AI pricing experiments
Dec 2023 - Delta Air Lines is using AI to help their human analysts determine the amount passengers are willing to pay for their premium services. Delta Air Lines CEO Ed Bastian was reported by Aviation Week “We have over $40 billion of assets that we’ve invested in [our capital base]… If digital and AI just can increase the value of that just by 2, 3, 4%, you’re looking at billions of dollars of opportunity over time.”
Key legal issue:
Data protection. In order for pricing analysis to be carried out, large amounts of financial and personal data will have to be collected or accessed.
Solution:
Enhanced data security and cyber security measures. However, ensuring the security of such data will now also be an added cost to the business.
Satellite data for Maritime Industry Risk Detection
Satellite data has for many years been used for detecting pirates, smugglers, terrorists and adverse climate and weather events that impact the operation of sea going vessels. (See here for a quick video introduction by Windward) The challenge now is not so much getting access to such data, but is in interpreting the data. AI is now a powerful tool in producing predictions and analytics for the industry.
Key Legal Issue:
Impossible to attribute liability for false or even grossly negligent recommendations due to lack of algorithmic transparency (which predictive analytics firms will need to maintain confidentiality of in order to preserve their value). This creates a catch 22 situation - there appears to be no easy way to seek recourse against grossly negligent predictions.

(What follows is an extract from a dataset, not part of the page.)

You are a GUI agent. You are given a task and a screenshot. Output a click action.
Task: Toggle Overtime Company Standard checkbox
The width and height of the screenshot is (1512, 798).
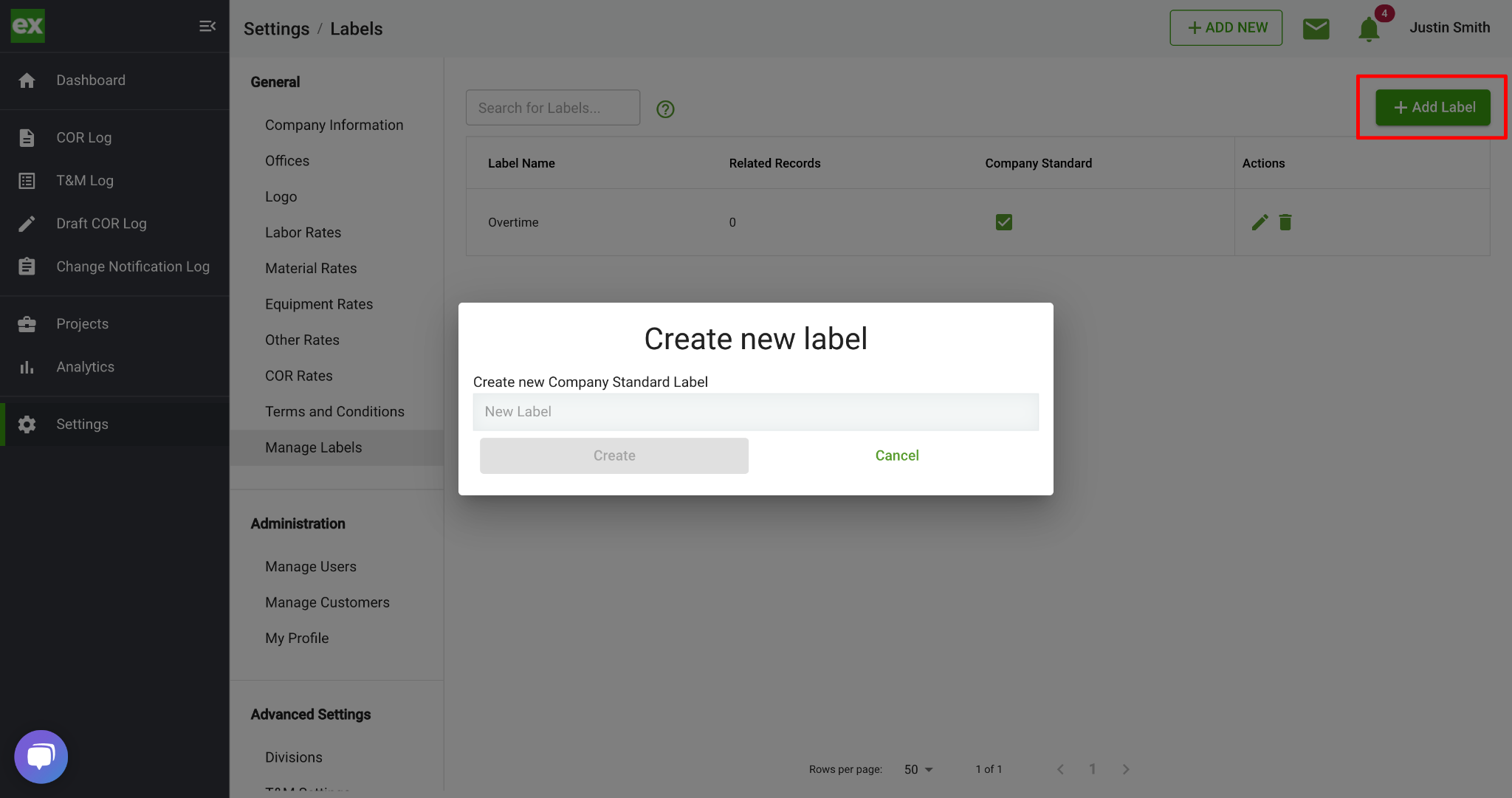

KYC and anti-terrorism breaches. An easy way for smugglers and terrorists to get ahead would be for themselves to access the satellite data and predictive analytics. Unfortunately, the companies selling such analytics software often are not in highly regulated industries like banks and law firms, so KYC and anti-money laundering checks are often not in place.
Solution re liability attribution:
Consider reversing the burden of proof when the technology and the players in this field become more sophisticated, or reverse the burden of proof now but cap the claims limit.
Solution re KYC and anti-terrorism breaches:
Businesses handling satellite data relating to defense and anti-terrorism should be required to implement KYC, anti-terrorism and AML procedures.
Conclusion
AI is definitely coming for your job. I’ve merely covered a few instances here of recent relevance. Sorry I know you were looking out for some kind of conclusion relevant to the analysis above. But if I wrote something that made complete sense you’d think I relied on some kind of large language model AI to conjure it up.
Prior to the Southwest Holiday incident in 2022, despite more than 10 years representing key players in the aviation sector, including airlines, I never knew there were professionals dedicated to crew scheduling!
That’s really all I can think of. So go out there and own your own business, or stay in the business of regulating AI and the rest of us.
I guess that’s what I would be afraid of if I had to write the article under the guise that it was made with 100% human effort. Oh whoops. Was I supposed to say that?
Nothing in this article should be construed as legal advice.